Serhiy Olizarenko

Personal information
- Nationality: Ukrainian
- Born: 9 September 1954 Dolynska, Kirovohrad Oblast, Ukrainian SSR, USSR
- Died: 18 December 2024 (aged 70) Odesa, Ukraine
- Height: 174 cm (5 ft 9 in)
- Weight: 60 kg (132 lb)

Sport
- Sport: Middle-distance running
- Event: Steeplechase

Achievements and titles
- Personal best: 8:24.0 (1978)

= Serhiy Olizarenko =

Soviet middle-distance runner (1954–2024)

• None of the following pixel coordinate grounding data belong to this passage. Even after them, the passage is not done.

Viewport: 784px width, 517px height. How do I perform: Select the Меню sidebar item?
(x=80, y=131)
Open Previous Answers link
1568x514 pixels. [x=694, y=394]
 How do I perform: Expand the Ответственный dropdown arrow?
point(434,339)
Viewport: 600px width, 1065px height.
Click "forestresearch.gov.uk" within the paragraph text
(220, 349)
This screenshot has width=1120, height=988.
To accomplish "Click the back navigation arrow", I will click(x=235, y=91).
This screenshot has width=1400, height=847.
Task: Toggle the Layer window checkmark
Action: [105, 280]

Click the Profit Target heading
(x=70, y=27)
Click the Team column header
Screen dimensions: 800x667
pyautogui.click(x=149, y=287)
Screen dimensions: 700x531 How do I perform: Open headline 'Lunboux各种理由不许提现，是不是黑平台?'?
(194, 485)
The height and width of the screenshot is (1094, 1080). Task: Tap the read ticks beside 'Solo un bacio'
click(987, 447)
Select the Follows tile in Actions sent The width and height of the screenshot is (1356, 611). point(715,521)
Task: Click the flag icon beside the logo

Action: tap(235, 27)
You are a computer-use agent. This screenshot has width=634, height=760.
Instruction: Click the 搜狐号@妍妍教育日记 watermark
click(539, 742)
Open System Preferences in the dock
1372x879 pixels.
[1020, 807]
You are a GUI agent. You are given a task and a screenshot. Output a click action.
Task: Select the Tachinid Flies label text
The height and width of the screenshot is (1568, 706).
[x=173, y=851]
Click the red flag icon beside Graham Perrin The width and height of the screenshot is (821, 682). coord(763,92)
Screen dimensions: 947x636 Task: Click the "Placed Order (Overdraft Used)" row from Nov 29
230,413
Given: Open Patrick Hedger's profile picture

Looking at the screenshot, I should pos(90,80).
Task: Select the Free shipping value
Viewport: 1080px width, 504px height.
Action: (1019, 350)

Serhiy Oleksiyovich Olizarenko (Сергій Олексійович Олізаренко; 9 September 1954 – 18 December 2024) was a Ukrainian steeplechase runner. He represented the Soviet Union at the 1980 Summer Olympics, but failed to reach the final.

==Biography==
Olizarenko was born in Kirovohrad Oblast, Ukrainian SSR on 9 September 1954, and in 1968 moved to Odessa. At the 1980 Olympic semi-final he tore an Achilles tendon and had to abandon the race. After that he had two surgeries, but failed to recover and retired from competition.

In 1978 Olizarenko met the middle-distance runner Nadezhda Mushta. They married the same year, and had a daughter Oksana born soon after the 1980 Olympics.

Olizarenko died in Odessa, Ukraine on 18 December 2024, at the age of 70.